Postby Beerhunter on Wed Dec 22, 2010 2:49 am

I've been pondering about this for awhile and not come to a absolute conclusion of how to do this, so I'm asking those people with a statistics background - help!

The limitations are

* the data held centrally is encrypted and hence cannot be queried to get any price information (this is done to avoid the issue of replicating other sites databases). However it could be possible for each user to calculate various stats based on a number of properties they have looked at (say over the last month), and send them to property bee to generate an overall index.

* at the moment, its got to be one overall index for the whole country (or per site) not for areas, we don't have the location information nor the user numbers to drill down yet

* I don't see how replicating what everyone else does for house price indexes helps, lets be radical!

* we can't determine individual property prices centrally (as this would be replicating databases), but I feel a user can derive information from a group of properties and send that to us.

What we can do

* generate stats from 10,000+ individual users each month in real-time

* willingness to try something new and run several theories in parallel based on data collected, eg the toolbar could (it doesn't at the moment) provide mean/median/variance/quantiles for each users data - which could be interpreted in several different ways at the server

* provide stats from Jan 2008 onwards, so you can test your theories using past data and compare it to other indexes

The question (as my stats knowledge is limited to the basics of modes/medians/standard deviates etc) is how could stats from individual users be combined in a meaningful way to generate a real house price index, and is it possible?

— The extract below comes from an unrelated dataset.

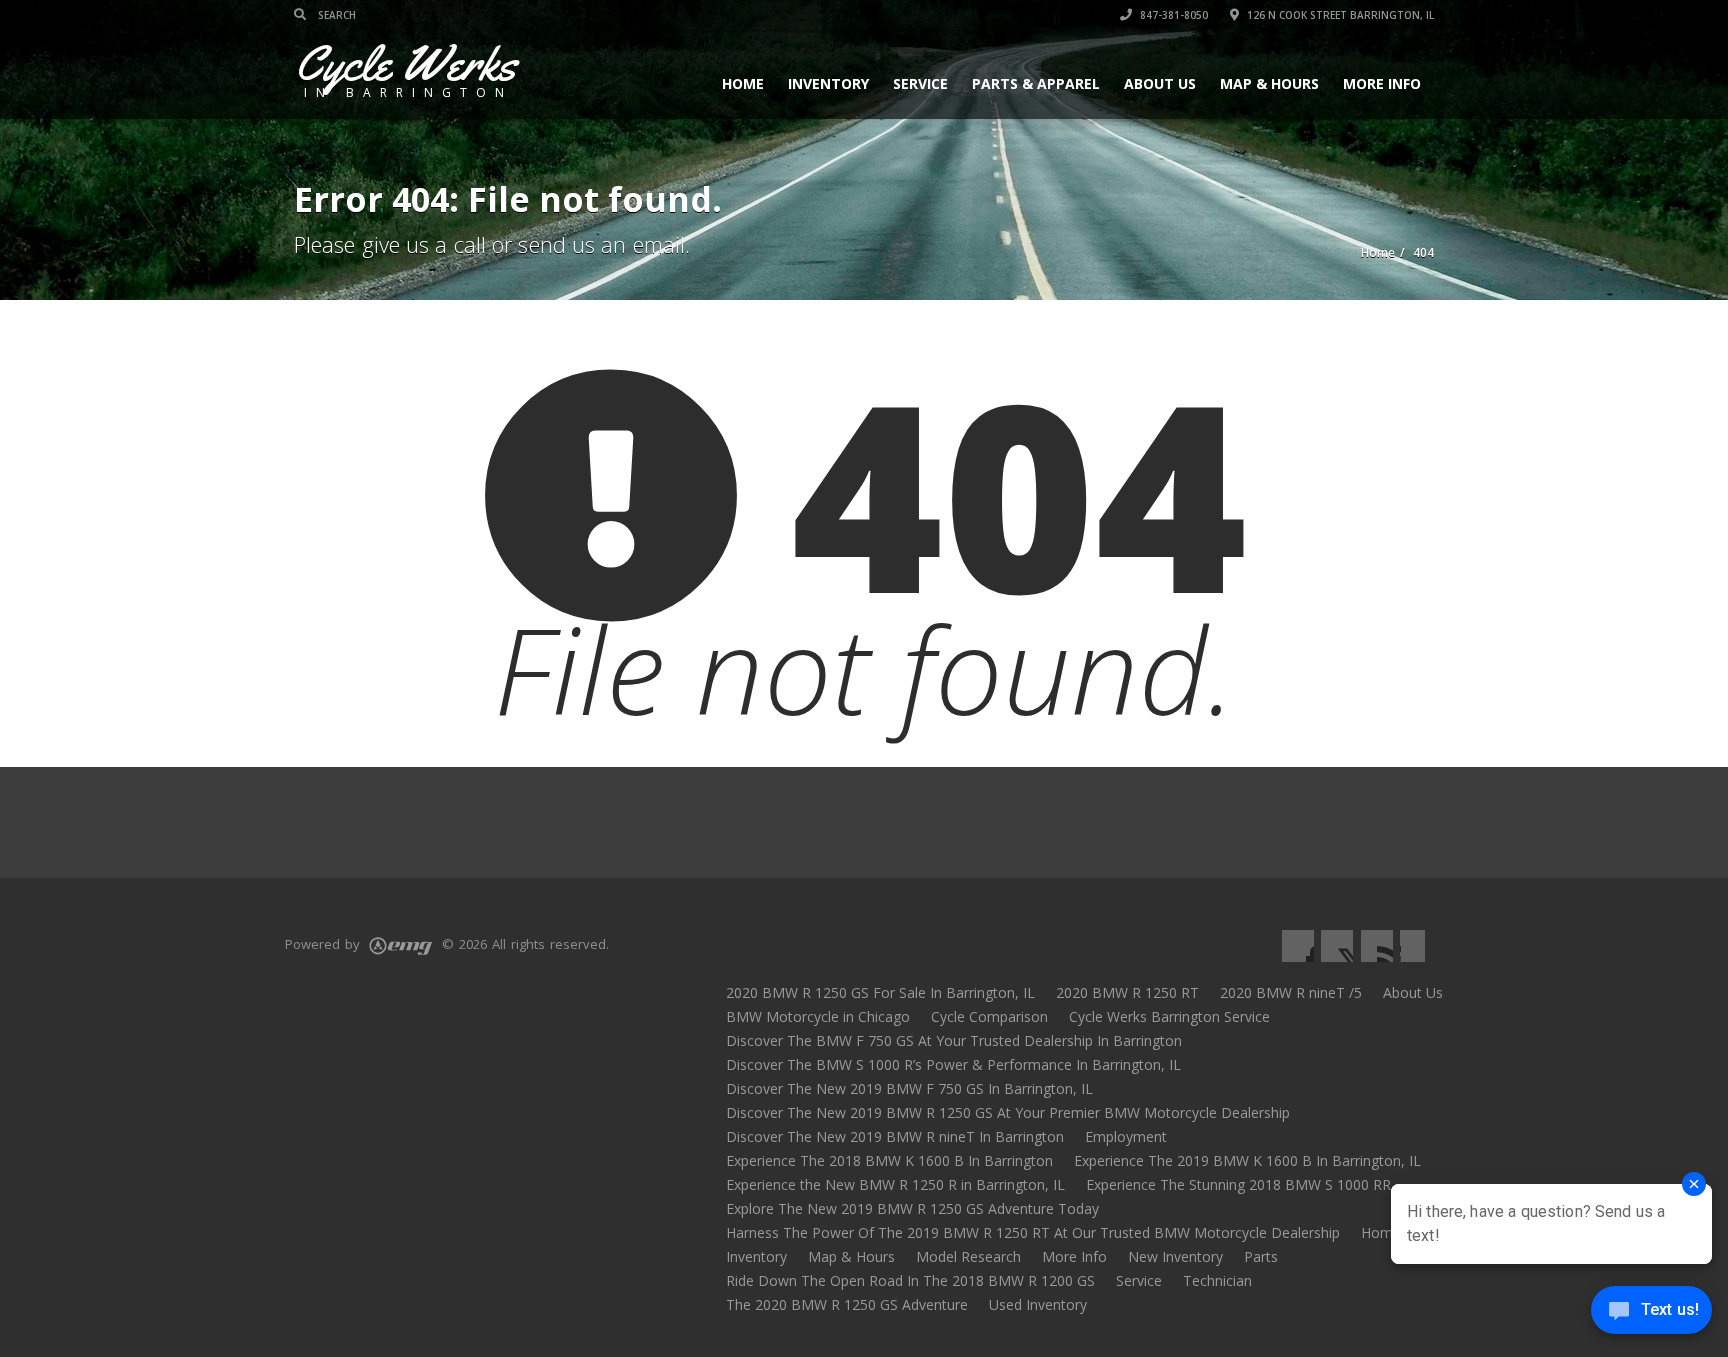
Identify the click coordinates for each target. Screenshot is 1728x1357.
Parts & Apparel (1036, 83)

I have a few ideas, but will hold back whilst everyone else gives it some thought ;)
Postby rlph on Thu Dec 23, 2010 11:03 am

Possible? Yes, but not exactly trivial:
  • There would need to be a way of not double-counting properties across multiple users (or down-weighting ones watched by many users), and differently weighting different users' stats based on the number/total weight of properties they follow, lest the results get skewed.
  • Strictly speaking median/quintile information can't be computed in a distributed manner. However, assuming prices closely follow a lognormal distribution (i.e. ln(price) is normally distributed) the mean and variance of ln(price) can be computed, so price percentiles can be inferred from that.
Can expand on the hows and whys of the above if you like. (Disclaimer: I took one semester of probability and statistics at uni, and have since forgotten most of it. :D)

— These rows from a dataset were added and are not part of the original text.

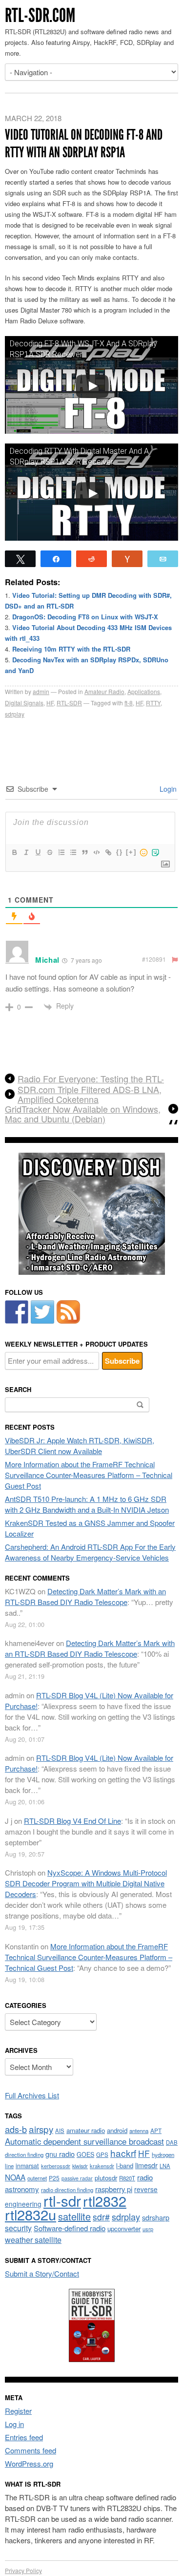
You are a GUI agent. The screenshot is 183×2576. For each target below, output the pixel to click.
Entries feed (24, 2437)
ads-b (16, 2129)
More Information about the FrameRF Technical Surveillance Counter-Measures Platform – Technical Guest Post (88, 1475)
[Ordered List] (61, 852)
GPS (102, 2154)
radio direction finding (67, 2190)
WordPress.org (29, 2463)
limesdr (146, 2165)
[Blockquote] (84, 852)
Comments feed (30, 2450)
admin (41, 691)
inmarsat (27, 2165)
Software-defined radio (69, 2228)
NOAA (15, 2177)
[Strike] (49, 852)
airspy (41, 2128)
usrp (147, 2229)
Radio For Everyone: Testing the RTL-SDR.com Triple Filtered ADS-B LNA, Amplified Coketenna (91, 1089)
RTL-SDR (69, 702)
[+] (131, 852)
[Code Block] (96, 852)
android (117, 2130)
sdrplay (14, 714)
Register (18, 2411)
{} (119, 852)
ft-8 (128, 702)
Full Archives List (32, 2095)
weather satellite (33, 2239)
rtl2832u (30, 2214)
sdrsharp (155, 2217)
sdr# (101, 2217)
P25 (54, 2178)
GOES (85, 2154)
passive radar (77, 2178)
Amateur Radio (104, 691)
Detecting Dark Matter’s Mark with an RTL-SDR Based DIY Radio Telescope (85, 1596)
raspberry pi (113, 2189)
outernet (37, 2178)
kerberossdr (55, 2166)
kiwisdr (80, 2166)
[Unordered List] (73, 852)
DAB (172, 2142)
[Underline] (37, 852)
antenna (138, 2130)
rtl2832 (104, 2201)
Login (167, 789)
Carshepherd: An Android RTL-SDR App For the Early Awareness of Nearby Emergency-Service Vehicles (90, 1551)
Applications (143, 691)
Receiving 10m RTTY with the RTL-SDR (71, 649)
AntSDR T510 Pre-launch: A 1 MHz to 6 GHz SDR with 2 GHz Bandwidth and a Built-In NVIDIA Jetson (87, 1504)
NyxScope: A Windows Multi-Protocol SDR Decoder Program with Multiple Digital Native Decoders (86, 1883)
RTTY (153, 702)
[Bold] (14, 852)
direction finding (24, 2154)
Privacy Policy (23, 2570)
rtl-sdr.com (40, 15)
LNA (165, 2166)
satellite (74, 2216)
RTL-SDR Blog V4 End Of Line (72, 1821)
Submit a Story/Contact (42, 2273)
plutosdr (106, 2177)
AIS (59, 2130)
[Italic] (26, 852)
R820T (127, 2178)
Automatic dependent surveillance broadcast (84, 2141)
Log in (14, 2424)
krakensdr (102, 2166)
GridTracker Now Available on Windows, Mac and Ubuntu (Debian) (83, 1114)
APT (156, 2130)
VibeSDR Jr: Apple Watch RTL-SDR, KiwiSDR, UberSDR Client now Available (79, 1445)
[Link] (108, 852)
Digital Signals (24, 702)
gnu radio (60, 2154)
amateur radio (85, 2130)
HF (50, 702)
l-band (124, 2165)
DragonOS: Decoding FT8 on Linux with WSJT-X (85, 616)
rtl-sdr (62, 2200)
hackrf (123, 2152)
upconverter (124, 2228)
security (18, 2228)
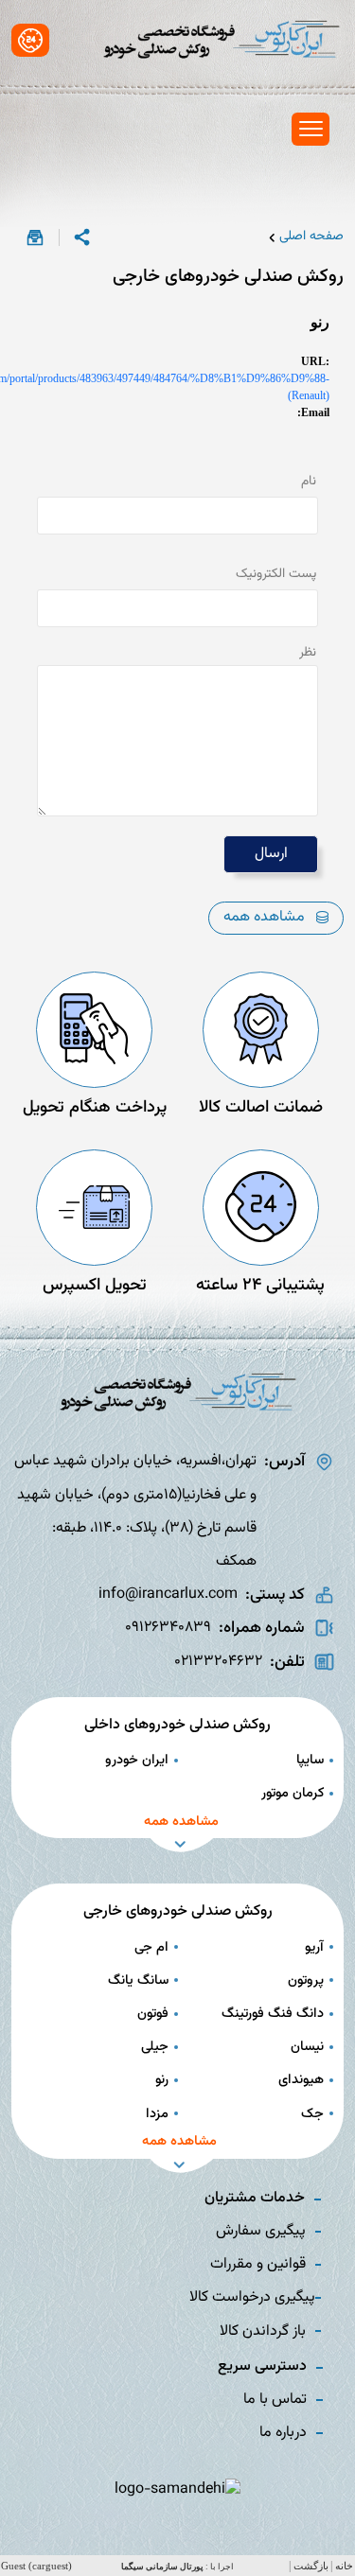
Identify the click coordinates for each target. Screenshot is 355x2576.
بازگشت (310, 2566)
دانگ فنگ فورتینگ (273, 2013)
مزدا (157, 2114)
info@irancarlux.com (168, 1594)
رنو (162, 2080)
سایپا (310, 1760)
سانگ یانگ (138, 1980)
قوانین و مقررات (258, 2264)
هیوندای (301, 2080)
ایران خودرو (137, 1760)
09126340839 (168, 1627)
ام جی (151, 1947)
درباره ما (283, 2433)
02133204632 (218, 1662)
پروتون (306, 1980)
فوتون (153, 2013)
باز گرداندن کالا (263, 2331)
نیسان (307, 2047)
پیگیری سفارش (261, 2231)
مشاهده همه (264, 917)
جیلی (155, 2047)
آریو (314, 1947)
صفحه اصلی (311, 237)
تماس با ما (275, 2399)
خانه (344, 2566)
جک (312, 2114)
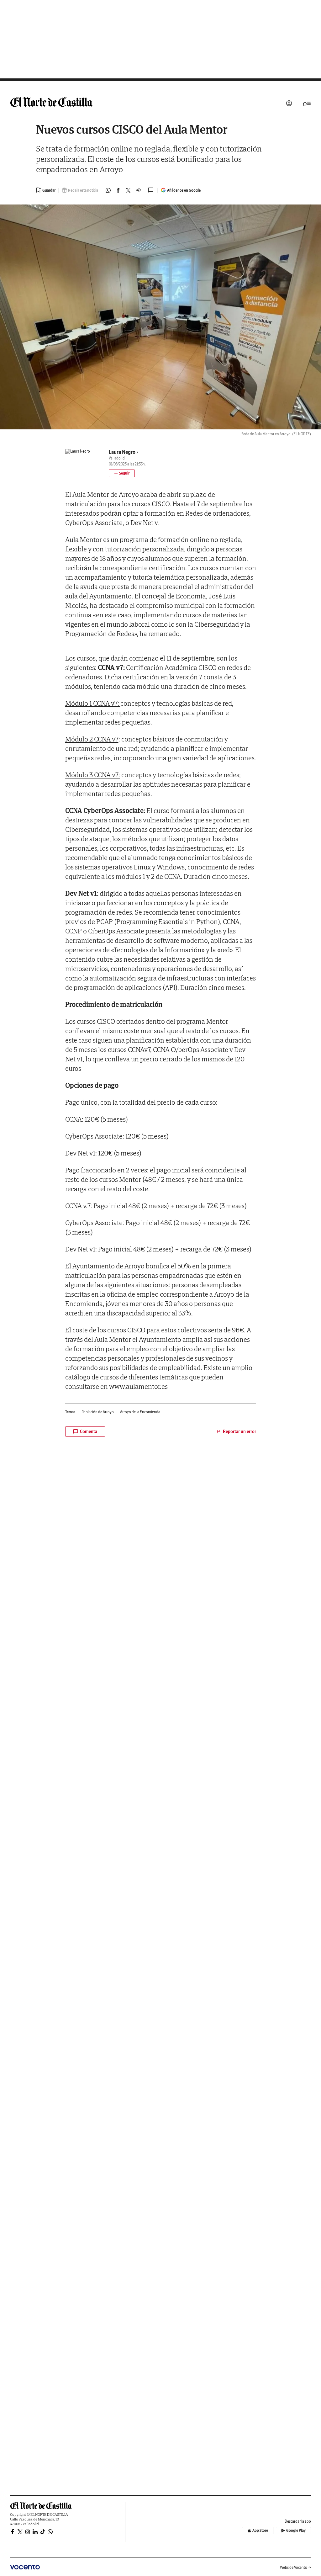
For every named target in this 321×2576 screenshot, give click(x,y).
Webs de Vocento (293, 2567)
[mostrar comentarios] (151, 190)
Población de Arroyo (98, 1412)
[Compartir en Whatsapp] (108, 190)
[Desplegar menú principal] (307, 103)
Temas (70, 1412)
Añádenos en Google (184, 190)
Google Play (296, 2530)
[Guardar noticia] (45, 190)
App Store (260, 2530)
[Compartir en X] (128, 190)
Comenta (88, 1431)
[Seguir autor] (122, 473)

Myself, rather than yet another property price index I'd be more interested in "alternative" stats reflecting market sentiment, like:
  • Percentage of monitored properties whose asking price is lowered (or raised - yes it happens) in any given month, and by what percentage
  • Average percentage by which asking price is reduced before selling
  • Average length of time on market
  • Number of "false starts" properties go through before selling - i.e. status goes from Available to Under Offer/Sold STC then back to Available as offer doesn't pan out
Postby Beerhunter on Fri Dec 31, 2010 11:52 am

Hi rlph,

I agree about the more interesting stats, and have started work on adding code to the toolbar to find;

* the date/price the property was discovered
* the date/price the property was sold
* the date/price the property was withdrawn

from which its easy to calculate

* percentage drop in price before being sold/withdrawn
* time on market before being sold/withdrawn

In addition I've added code to calculate

* the number of false starts (ie the number of times the property has gone from sold/stc to available - at the moment I'm ignoring Under Offer as I think some agents are a bit lazy and don't update the status as often as perhaps they should)
* the number of price changes

Even if this data isn't shared, its still useful - either by displaying it in the sidebar and/or enhancing the csv export of data from the current (and horrendous multiple rows per property) format into 1 row per property with more of a summary feel.

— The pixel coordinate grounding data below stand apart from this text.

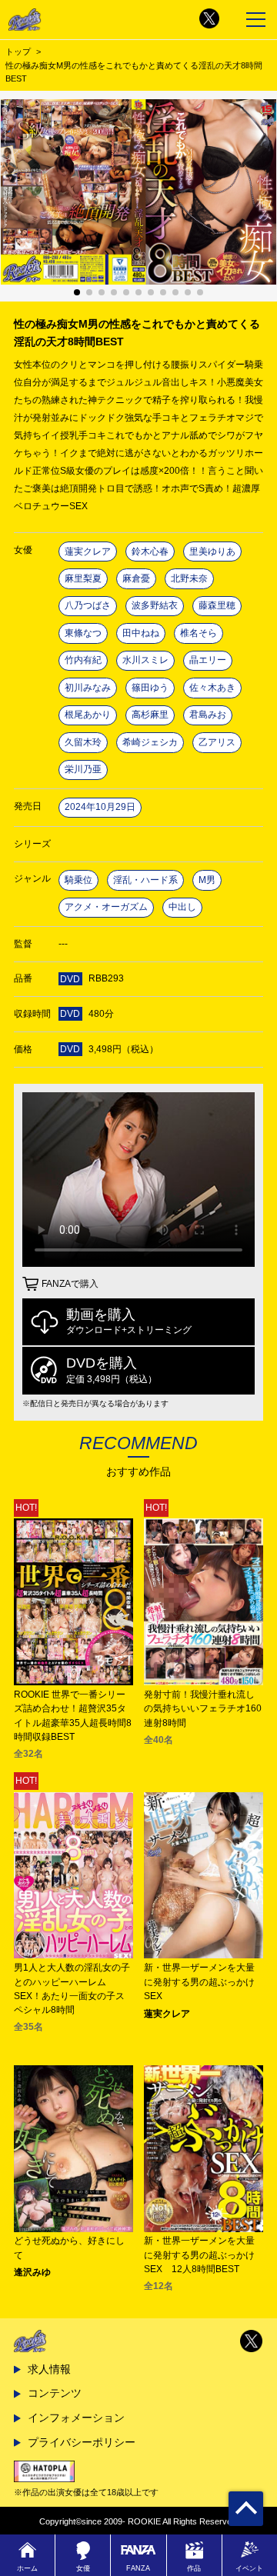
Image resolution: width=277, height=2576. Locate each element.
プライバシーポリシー (81, 2442)
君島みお (207, 714)
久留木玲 (83, 742)
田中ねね (140, 633)
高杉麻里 (150, 714)
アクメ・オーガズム (106, 906)
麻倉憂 (136, 578)
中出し (182, 906)
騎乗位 (78, 880)
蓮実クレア (88, 551)
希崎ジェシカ (150, 742)
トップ (18, 51)
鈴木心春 (150, 551)
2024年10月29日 (100, 806)
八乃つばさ (88, 605)
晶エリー (207, 660)
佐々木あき (212, 687)
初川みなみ (88, 687)
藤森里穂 (217, 605)
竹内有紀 (83, 660)
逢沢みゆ (32, 2272)
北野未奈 (189, 578)
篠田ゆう (150, 687)
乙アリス (217, 742)
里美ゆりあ (212, 551)
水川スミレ (145, 660)
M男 (207, 880)
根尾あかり (88, 714)
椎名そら (198, 633)
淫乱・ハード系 (145, 880)
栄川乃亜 (83, 769)
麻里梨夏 (83, 578)
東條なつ (83, 633)
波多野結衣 (155, 605)
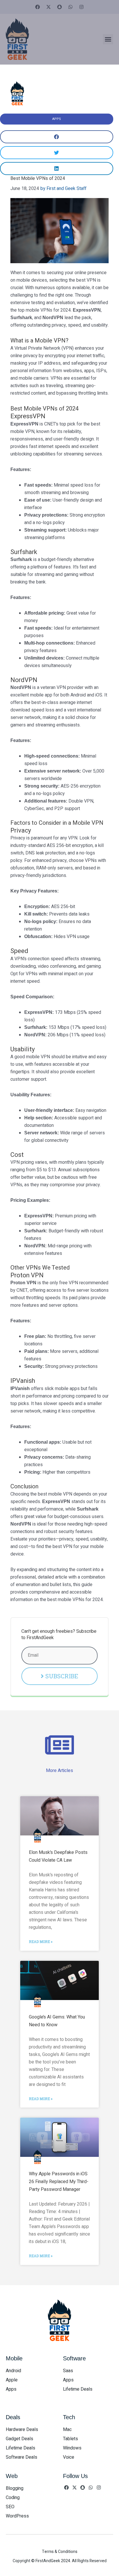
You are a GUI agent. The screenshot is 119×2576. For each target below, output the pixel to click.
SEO (10, 2506)
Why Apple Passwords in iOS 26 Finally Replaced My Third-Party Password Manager (58, 2181)
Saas (68, 2370)
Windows (72, 2448)
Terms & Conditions (59, 2552)
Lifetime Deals (77, 2389)
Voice (68, 2457)
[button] (108, 39)
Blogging (14, 2488)
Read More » (41, 1941)
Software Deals (21, 2457)
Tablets (70, 2438)
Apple (12, 2380)
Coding (13, 2497)
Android (13, 2370)
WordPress (17, 2516)
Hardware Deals (22, 2429)
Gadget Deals (19, 2438)
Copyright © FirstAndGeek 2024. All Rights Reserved (60, 2561)
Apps (56, 118)
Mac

I was wondering about how many users were viewing the same properties (after all that's the whole idea of working in a bee!), and plotted a graph;

number_of_users_per_property.png (20.76 KiB) Viewed 4634 times

* there are just under 2 million properties (30.1%) which have only been viewed by one user
* one property has been viewed by 667 users (I guess it was posted on a forum somewhere!)
* on average, a property is viewed by 2.11 users
* 69.9% of properties have been viewed by more than one user
* 12.5% of properties have been viewed by more than 10 users
* 1.0% of properties have been viewed by more than 34 users